Cosmopolitan v3.5

Cross‑platform and architecture support

  • Cosmopolitan (Cosmo) binaries can be “fat” APE executables that run on both amd64 and arm64, including modern macOS on Apple Silicon.
  • The same binary can run across multiple OSes (Linux, macOS, FreeBSD, Windows, etc.), sometimes as a native binary, sometimes via being parsed first as a shell script.
  • There are edge cases: some Linux distros (e.g., CentOS/Rocky 8, certain ARM64 kernel configs) still have issues; a fix for older address-space assumptions helped but didn’t solve all cases.
  • Android kernel support exists at the binary level; app-level integration is unclear.

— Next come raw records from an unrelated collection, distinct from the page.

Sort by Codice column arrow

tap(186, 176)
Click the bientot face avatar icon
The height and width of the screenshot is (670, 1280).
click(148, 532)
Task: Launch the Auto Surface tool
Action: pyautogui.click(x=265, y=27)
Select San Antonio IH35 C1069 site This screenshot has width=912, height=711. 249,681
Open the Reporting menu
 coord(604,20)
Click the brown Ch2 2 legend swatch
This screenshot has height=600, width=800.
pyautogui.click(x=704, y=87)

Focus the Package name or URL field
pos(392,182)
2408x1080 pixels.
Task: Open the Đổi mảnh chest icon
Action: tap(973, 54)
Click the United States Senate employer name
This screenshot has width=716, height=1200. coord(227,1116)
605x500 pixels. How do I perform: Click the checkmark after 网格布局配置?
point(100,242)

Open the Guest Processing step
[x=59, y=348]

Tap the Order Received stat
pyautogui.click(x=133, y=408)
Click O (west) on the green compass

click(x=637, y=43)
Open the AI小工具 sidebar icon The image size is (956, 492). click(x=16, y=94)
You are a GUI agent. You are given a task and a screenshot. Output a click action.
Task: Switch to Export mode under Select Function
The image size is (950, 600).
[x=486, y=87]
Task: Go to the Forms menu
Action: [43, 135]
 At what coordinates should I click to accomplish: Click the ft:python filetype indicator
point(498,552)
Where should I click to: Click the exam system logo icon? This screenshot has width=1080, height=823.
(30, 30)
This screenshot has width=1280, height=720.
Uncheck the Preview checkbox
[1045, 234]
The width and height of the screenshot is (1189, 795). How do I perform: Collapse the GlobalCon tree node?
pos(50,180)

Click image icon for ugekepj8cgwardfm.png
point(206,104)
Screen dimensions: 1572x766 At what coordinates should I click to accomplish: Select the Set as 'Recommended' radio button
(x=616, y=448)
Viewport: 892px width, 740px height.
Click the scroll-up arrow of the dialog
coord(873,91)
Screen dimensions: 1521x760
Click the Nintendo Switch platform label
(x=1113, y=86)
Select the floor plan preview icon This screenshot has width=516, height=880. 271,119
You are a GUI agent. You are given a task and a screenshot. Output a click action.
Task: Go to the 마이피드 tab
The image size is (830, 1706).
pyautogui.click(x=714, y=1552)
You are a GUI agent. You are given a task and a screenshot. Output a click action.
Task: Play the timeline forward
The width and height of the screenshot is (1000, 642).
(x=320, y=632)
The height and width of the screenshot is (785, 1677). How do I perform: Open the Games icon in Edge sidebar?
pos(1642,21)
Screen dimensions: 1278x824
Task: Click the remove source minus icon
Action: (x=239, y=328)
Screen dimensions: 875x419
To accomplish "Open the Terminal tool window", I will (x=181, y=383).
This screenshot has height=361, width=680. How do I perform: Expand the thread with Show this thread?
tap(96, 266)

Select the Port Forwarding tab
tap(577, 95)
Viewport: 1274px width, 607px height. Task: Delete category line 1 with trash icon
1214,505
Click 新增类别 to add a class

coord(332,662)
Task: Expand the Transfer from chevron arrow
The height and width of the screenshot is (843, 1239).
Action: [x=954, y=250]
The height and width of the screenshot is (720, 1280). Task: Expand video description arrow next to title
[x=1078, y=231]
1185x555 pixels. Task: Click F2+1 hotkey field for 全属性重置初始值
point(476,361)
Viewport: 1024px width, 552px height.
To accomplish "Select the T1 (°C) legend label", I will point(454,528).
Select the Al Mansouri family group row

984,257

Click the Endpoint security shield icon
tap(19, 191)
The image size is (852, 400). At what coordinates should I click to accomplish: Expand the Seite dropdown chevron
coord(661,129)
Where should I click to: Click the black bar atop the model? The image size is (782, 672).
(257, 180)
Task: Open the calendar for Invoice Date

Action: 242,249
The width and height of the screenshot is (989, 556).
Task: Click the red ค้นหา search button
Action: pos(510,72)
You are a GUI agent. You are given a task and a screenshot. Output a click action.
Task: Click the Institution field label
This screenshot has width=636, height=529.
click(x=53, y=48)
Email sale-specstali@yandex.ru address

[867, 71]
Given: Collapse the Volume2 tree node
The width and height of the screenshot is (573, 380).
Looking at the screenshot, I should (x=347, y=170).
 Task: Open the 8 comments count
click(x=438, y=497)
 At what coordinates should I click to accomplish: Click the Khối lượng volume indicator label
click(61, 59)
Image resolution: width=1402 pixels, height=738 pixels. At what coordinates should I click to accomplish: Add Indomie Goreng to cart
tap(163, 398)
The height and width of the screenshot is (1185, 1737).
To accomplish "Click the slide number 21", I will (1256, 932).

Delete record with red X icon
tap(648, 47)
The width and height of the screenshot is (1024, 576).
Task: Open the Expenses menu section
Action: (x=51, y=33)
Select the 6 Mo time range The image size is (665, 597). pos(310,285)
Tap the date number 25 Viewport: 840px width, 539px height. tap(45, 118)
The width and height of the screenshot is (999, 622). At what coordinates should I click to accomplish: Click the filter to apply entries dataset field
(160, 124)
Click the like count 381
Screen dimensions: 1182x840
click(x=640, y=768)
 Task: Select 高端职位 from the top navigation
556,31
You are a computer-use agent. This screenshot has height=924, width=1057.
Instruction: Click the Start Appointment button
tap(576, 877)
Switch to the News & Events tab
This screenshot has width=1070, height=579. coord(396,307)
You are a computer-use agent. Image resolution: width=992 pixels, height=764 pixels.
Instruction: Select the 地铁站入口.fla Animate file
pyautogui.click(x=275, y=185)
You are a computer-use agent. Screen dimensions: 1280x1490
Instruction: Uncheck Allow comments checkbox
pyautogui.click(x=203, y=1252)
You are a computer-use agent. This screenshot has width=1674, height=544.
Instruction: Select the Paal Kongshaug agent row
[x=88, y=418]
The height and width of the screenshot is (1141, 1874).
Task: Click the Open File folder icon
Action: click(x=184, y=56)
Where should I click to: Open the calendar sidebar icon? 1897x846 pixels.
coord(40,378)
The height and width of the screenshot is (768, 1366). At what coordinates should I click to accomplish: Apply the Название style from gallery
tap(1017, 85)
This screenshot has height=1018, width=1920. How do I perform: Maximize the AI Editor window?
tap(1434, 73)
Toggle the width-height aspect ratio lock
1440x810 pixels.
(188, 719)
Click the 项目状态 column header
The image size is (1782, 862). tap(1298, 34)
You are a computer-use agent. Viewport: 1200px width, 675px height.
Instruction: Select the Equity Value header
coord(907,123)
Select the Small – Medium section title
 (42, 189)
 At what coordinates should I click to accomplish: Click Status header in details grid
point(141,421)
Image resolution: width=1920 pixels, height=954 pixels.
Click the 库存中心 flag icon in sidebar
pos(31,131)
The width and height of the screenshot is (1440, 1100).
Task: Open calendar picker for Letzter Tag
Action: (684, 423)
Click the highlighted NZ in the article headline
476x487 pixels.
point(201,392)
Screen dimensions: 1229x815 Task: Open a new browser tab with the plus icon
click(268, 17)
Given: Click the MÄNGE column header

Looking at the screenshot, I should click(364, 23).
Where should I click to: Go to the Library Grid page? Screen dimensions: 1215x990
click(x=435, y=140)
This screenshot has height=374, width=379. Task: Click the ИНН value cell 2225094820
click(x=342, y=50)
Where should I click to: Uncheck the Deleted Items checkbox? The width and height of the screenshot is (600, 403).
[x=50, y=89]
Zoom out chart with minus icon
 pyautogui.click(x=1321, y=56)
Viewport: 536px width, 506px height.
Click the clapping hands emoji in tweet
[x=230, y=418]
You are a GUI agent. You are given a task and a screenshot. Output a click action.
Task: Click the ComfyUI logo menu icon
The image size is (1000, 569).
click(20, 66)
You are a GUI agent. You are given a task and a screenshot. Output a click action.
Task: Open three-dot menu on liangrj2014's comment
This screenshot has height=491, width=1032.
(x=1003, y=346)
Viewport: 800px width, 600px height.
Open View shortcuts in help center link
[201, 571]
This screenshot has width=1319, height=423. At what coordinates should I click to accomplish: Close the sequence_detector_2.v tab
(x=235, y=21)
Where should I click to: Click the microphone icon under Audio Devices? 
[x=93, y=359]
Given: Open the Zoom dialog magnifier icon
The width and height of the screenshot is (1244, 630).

Mechanics, POSIX changes, and APE polyglots

  • APE binaries are polyglot: valid DOS/PE/ELF/Mach‑O plus shell script headers.
  • POSIX shell rules were relaxed to allow binary data after an initial shell-parsable region, enabling this trick.
  • There’s debate whether POSIX “approves” the specific implementation; some argue the spec text doesn’t fully sanctify APE-style payloads.

Use cases and projects

  • Notable uses: llamafile (portable LLM runner), redbean (single-file web server with Lua), and demos like portable Python and GNU tools.
  • WAMR (a WASM runtime) has Cosmo support, enabling higher-level stacks like Hermit.
  • People are interested in portable GUI stacks via embedded web UIs, Java/Graal Native, and potential Python single-file tools.

Performance, libc design, and comparisons

  • Cosmo focuses on fast, static, cross‑OS binaries and a self-hosting toolchain (cosmocc).
  • Claims: 2× faster than musl for many CLI workloads due to vectorized string routines; fast malloc with per-core arenas for threaded code.
  • Some benchmarks (e.g., rsync on Windows) show slow real-world performance, but others attribute this to Windows I/O rather than Cosmo itself.
  • The C++ STL is being “reinvented” to reduce include bloat and drastically improve compile times.

Skepticism, stability, and standards conformance

  • Enthusiasts see Cosmo as a way to avoid heavy runtimes (JVM, Node, Electron) and to ship “download once, run anywhere” binaries.
  • Skeptics worry about:
    • Reliance on loader/ABI corner cases that may break on future OS releases.
    • Non‑conforming libc behavior vs POSIX/glibc.
    • Long‑term production suitability.
  • Others counter that Cosmo now avoids many brittle tricks (e.g., MAP_FIXED), depends on stable ABIs, and aims for longevity.

Alternatives and open questions

  • Comparisons to WebAssembly: Cosmo uses native CPU code (faster) vs VM bytecode; WASM still attractive for some.
  • Questions remain about GPU support, broad binfmt integration across Linux distros, and whether Cosmo will see widespread mainstream adoption.